Short task ->
Count how many lines of the records contain the string "channel", treating uppercase and lowercase as different. Reply with the number only.
* Begin Supplied entries *
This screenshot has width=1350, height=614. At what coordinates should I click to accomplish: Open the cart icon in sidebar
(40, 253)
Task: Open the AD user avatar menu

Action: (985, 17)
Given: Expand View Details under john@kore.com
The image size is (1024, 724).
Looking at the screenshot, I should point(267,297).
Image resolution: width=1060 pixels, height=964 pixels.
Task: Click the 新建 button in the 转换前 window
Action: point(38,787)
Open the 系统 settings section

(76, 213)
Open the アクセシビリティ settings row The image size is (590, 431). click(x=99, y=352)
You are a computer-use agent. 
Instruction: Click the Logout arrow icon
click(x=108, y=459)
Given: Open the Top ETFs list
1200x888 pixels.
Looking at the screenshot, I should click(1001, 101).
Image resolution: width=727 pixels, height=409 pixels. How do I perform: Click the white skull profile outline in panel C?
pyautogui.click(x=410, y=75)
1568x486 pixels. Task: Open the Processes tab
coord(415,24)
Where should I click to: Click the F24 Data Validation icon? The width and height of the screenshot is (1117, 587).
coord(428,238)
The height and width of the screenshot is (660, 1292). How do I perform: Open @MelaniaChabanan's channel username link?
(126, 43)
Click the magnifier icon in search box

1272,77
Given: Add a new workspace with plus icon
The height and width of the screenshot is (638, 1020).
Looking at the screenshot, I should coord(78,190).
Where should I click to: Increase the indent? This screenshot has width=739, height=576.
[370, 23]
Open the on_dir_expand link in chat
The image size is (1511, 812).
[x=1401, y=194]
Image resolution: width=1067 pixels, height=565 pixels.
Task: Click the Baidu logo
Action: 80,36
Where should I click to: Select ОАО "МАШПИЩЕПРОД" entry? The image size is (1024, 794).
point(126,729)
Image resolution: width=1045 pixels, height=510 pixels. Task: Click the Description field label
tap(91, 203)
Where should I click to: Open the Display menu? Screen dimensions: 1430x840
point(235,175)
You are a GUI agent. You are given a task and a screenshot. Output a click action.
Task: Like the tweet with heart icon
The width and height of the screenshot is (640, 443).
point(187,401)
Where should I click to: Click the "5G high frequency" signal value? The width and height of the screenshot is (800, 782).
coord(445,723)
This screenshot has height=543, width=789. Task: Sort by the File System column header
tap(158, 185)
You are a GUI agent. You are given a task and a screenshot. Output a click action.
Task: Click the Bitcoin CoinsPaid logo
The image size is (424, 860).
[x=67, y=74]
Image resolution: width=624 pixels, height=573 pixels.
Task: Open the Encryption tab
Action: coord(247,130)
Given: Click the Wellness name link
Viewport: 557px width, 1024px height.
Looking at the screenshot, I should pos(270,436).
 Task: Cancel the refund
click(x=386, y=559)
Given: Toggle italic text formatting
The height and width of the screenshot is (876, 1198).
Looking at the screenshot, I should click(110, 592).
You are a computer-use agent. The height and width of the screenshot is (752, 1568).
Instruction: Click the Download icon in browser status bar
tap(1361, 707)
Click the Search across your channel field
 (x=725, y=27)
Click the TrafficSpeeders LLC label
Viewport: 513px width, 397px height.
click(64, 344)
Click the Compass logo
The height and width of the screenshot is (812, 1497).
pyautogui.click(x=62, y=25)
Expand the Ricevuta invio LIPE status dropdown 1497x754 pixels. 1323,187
* End Supplied entries *
Expected answer ->
2